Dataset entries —
|---|

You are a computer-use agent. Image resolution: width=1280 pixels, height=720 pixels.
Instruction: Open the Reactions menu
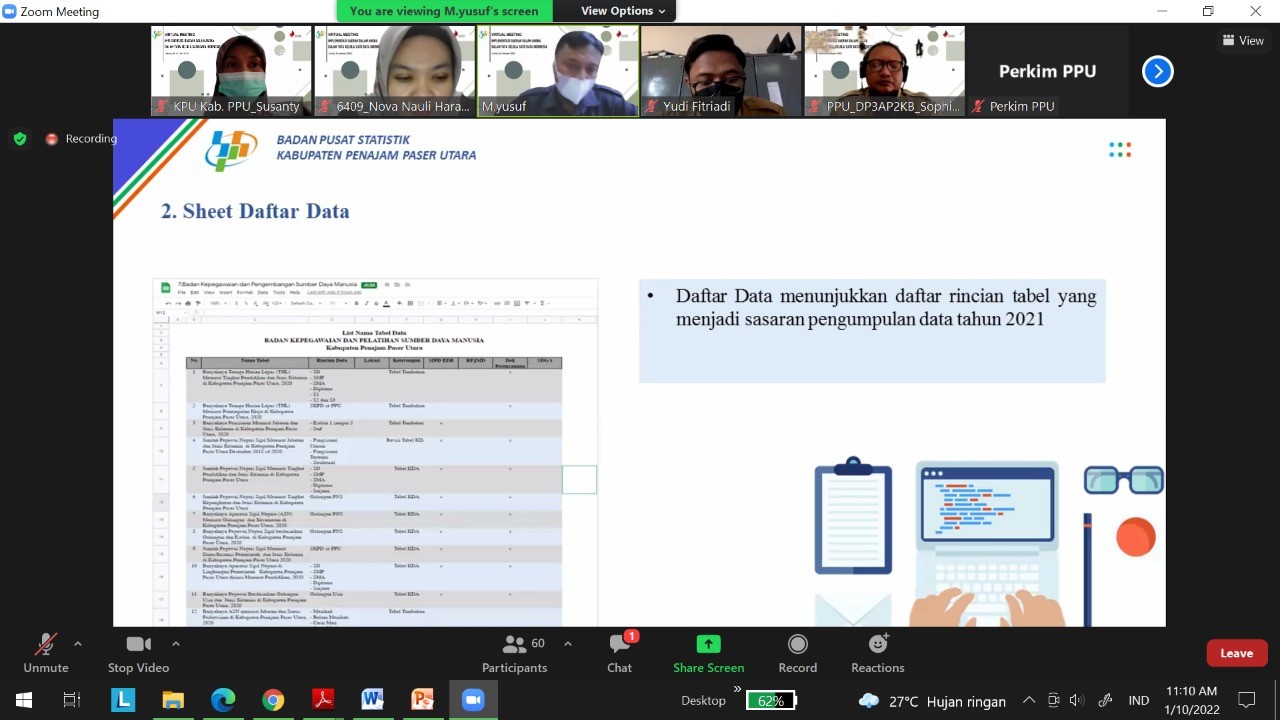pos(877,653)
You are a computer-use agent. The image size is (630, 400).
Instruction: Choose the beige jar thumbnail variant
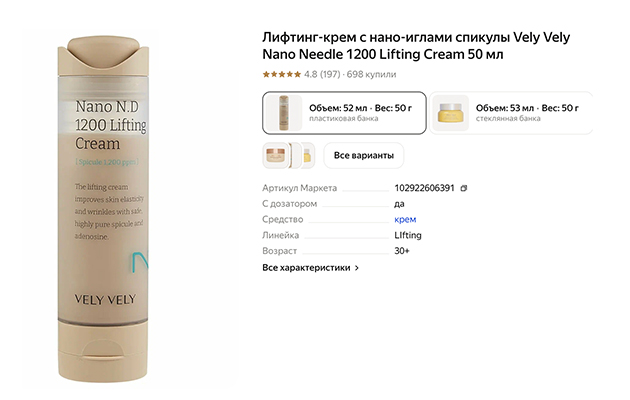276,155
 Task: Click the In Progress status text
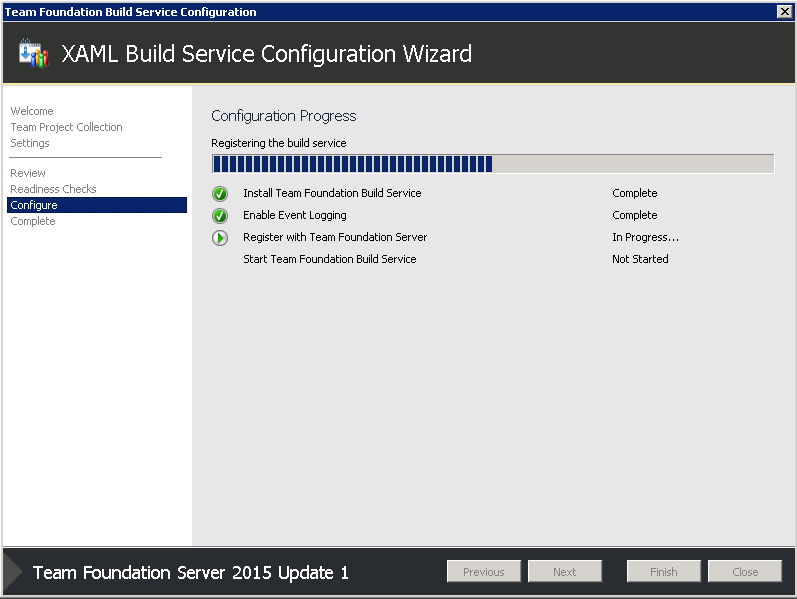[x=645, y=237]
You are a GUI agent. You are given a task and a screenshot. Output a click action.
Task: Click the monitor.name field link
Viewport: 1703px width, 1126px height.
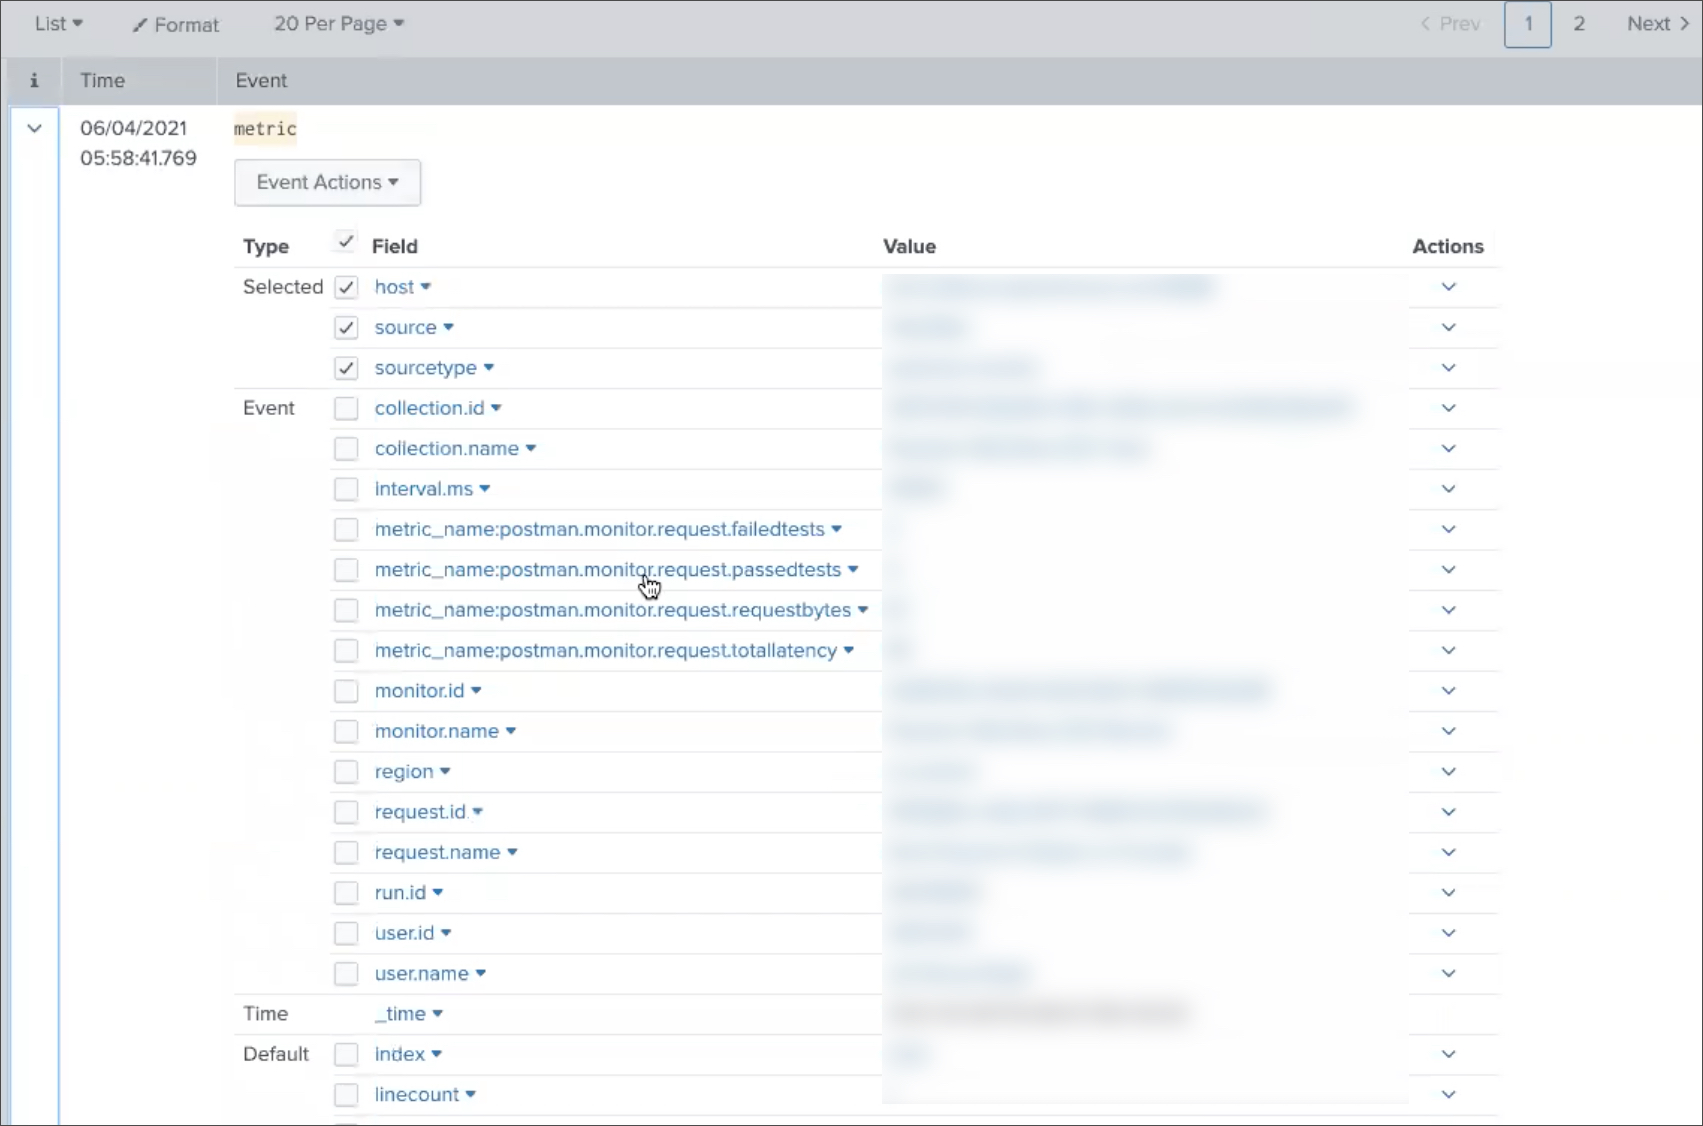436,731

|---|

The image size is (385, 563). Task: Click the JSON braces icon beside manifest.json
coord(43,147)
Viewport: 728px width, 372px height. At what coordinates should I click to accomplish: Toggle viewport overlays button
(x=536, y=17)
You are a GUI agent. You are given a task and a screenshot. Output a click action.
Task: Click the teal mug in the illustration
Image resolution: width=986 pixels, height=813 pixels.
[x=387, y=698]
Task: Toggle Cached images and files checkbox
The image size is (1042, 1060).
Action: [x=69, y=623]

|---|

What to work on —
Going through the records above, count the lines that hold "computer" and answer with the count alone.

Written response —
2